- [SET EXERCISE]: Rewrite everything in the listing from the line containing "the gray wall" down to the end of the listing, keeping each request as it is and adding 99 to every coordinate in the answers.

- [Item position listing]:
---*---
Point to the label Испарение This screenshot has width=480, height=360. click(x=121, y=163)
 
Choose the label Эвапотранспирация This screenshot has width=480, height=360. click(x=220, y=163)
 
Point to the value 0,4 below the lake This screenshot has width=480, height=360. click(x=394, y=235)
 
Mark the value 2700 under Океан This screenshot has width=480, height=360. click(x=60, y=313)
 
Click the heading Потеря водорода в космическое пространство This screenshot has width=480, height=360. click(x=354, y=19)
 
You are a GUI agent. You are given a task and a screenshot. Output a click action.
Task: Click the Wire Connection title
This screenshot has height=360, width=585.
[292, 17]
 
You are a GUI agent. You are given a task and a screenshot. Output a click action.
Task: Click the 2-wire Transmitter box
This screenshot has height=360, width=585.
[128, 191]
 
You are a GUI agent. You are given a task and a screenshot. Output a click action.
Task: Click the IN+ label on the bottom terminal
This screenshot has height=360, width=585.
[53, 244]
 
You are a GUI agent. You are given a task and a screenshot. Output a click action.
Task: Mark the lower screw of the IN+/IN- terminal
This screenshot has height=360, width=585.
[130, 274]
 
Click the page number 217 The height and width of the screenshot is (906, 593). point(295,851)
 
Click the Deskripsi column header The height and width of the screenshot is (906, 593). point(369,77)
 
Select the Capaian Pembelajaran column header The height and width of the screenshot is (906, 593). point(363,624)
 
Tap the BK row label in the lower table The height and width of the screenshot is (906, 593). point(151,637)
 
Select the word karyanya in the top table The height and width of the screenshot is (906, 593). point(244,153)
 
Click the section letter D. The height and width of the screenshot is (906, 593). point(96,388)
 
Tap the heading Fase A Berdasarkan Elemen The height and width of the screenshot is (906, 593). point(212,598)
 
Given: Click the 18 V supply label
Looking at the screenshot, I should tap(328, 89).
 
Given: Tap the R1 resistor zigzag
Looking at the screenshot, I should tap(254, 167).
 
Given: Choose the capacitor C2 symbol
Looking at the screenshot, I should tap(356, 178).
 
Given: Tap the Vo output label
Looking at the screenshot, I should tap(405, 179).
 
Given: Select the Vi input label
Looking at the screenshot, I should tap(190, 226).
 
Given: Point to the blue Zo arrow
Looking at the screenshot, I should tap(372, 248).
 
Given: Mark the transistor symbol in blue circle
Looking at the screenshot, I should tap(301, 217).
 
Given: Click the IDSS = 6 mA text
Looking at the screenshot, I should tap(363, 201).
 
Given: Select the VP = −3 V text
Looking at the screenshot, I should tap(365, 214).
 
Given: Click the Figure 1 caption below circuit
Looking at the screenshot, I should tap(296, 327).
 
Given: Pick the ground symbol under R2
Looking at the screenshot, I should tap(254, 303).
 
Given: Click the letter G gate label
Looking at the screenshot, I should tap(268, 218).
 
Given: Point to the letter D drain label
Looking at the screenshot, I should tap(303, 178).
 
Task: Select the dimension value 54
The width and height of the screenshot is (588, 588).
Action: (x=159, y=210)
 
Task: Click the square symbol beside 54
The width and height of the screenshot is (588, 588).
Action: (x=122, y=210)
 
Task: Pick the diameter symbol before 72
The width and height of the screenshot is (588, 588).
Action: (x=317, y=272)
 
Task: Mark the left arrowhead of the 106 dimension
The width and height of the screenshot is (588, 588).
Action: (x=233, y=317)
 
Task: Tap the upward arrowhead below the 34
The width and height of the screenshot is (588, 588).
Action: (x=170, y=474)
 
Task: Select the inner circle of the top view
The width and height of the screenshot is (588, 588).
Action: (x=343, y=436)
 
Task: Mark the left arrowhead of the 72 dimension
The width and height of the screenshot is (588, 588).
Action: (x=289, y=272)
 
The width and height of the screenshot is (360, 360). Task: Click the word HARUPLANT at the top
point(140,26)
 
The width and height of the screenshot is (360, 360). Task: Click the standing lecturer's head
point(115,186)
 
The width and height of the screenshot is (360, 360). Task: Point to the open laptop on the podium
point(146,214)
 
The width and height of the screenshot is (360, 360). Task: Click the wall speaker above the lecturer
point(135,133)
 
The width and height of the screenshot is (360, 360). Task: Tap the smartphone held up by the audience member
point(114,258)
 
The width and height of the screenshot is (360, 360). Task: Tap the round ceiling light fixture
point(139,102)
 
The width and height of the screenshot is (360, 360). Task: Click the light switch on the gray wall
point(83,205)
---*---
- [COMPLETE ANSWER]:
The width and height of the screenshot is (360, 360). Task: Click the light switch on the gray wall
point(182,304)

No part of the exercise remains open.